=== SOURCE EXTRACT ===

Spike's Bitches 49: As usual, I'm here to help you, and I... are you naked under there?
Spike-centric discussion. Lusty, lewd (only occasionally crude), risqué (and frisqué), bawdy (Oh, lawdy!), flirty ('cuz we're purty), raunchy talk inside. Caveat lector.
I had a crappy night last night. Matthew's car Duchess is in heat as she's never been spayed. We haven't gotten Scrappy neutered yet so he is trying to get to her.
It's not fun.
We have been trying to use the low cost option but trying to work it out worth our schedule and only having had 1 car for nearly a month hasn't worked. I am about ready to just take them both some where and put it on my credit cqrd.
Last night Scrappy peed or sprayed on the bed. On my weighted blanket and it went through the sheets and the mattress topper got slightly damp. It was almost 1 am we were both exhausted and when I got up to strip the bed Matthew started to fuss at me as if this was somehow my fault. Which I shut down fast.
So now I have to figure out if I can get the smell out of the memory foam topper and and on my day off take the blanket to the laundry mat.
I really need to go to the grocery store and switch to a low sodium diet. My feet are swelling again and they already hurt from all the steps I'm taking at work. I have to walk further but also the stock room is 2 story and it's like 14 steps and I'm going up and down that I don't know how many times. I lose count but at least 2 dozen times.
Deena, I'm holding a good thought for your dad.
For a while I wanted to get "half doomed and semi sweet" but my therapist at the time said that was self-defeating.
Maybe it's my depression talking, but that seems hopeful to me, Amy.
Edited to fix quote formatting
Steph, I like the old-world-y script-y or handwriting-y fonts, like Edwardian or Kunstler or Palace Script (going by what's available in Word on my computer), like it's a personal message, written (by you?) to you.
This is why I can't get a tattoo. I can't decide on something that's permanent.
Ditto.
Though for those considering it, may I suggest a henna try-out? I've been considering getting something to memorialize my mom, so I've gone and gotten henna examples. I learned that the bracelet of flowers I'm considering may be do-able, but the single rose on my forearm was an absolute no-go (it just BUGGED, couldn't tell you why).
Still playing catchup after vacation followed by illness, vibes and ~ma to all who are in need.
I can't imagine ever getting a tattoo. Mostly because I am a big chickenshit and don't do needles of any kind unless required. See also zero pain tolerance.
Speaking of pain, poor DH had a tooth pulled today. No fun. I bought him nice strawberry ice cream because I don't like it.
Deena, my thoughts are with your Dad and your family.
Though for those considering it, may I suggest a henna try-out?
There's also temporary tattoo paper you can use in printers!
I can't imagine ever getting a tattoo. Mostly because I am a big chickenshit and don't do needles of any kind unless required. See also zero pain tolerance.

===

### LIST OF TASKS
- 1) In the forum thread, what did one poster buy for DH after his tooth was pulled?
- 2) Pull out the part of the forum thread that opens with the words containing "Spike-centric discussion. Lusty, lewd" and closes with "get to her.", copying it word for word.
The records that come after this forum thread are separate material.

=== GIVEN DATA ===

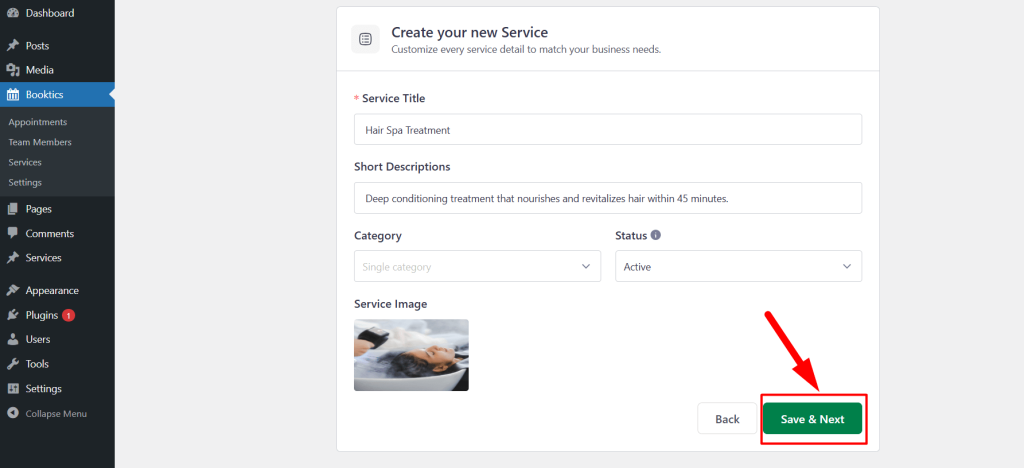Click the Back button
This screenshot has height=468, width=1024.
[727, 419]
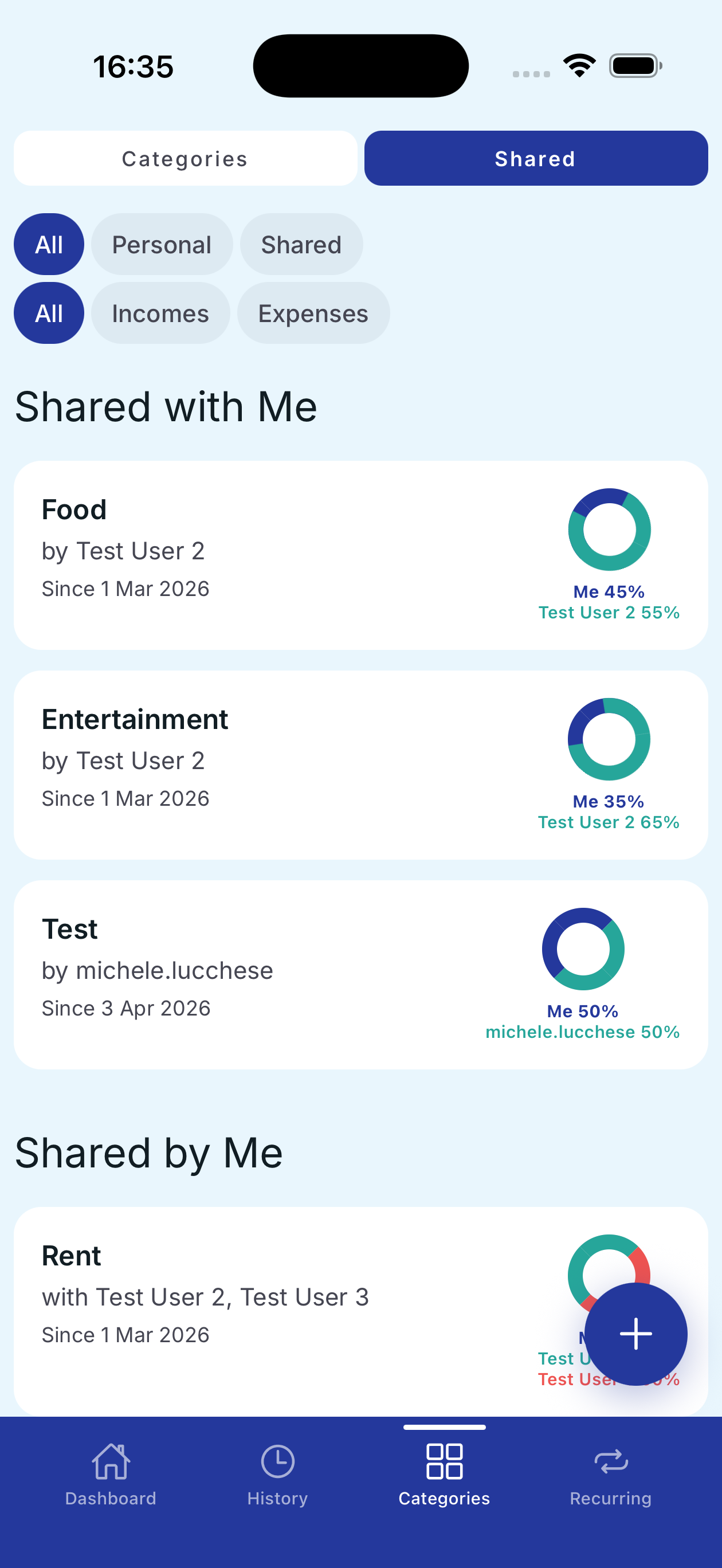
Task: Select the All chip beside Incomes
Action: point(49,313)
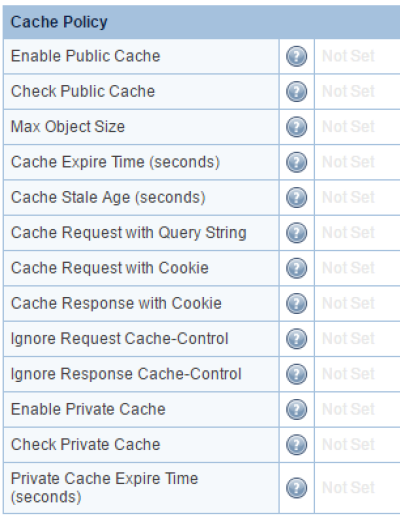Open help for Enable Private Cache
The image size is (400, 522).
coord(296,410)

===

### SOLVED PROBLEMS
- 1) Strawberry ice cream.

- 2)
Spike-centric discussion. Lusty, lewd (only occasionally crude), risqué (and frisqué), bawdy (Oh, lawdy!), flirty ('cuz we're purty), raunchy talk inside. Caveat lector.
I had a crappy night last night. Matthew's car Duchess is in heat as she's never been spayed. We haven't gotten Scrappy neutered yet so he is trying to get to her.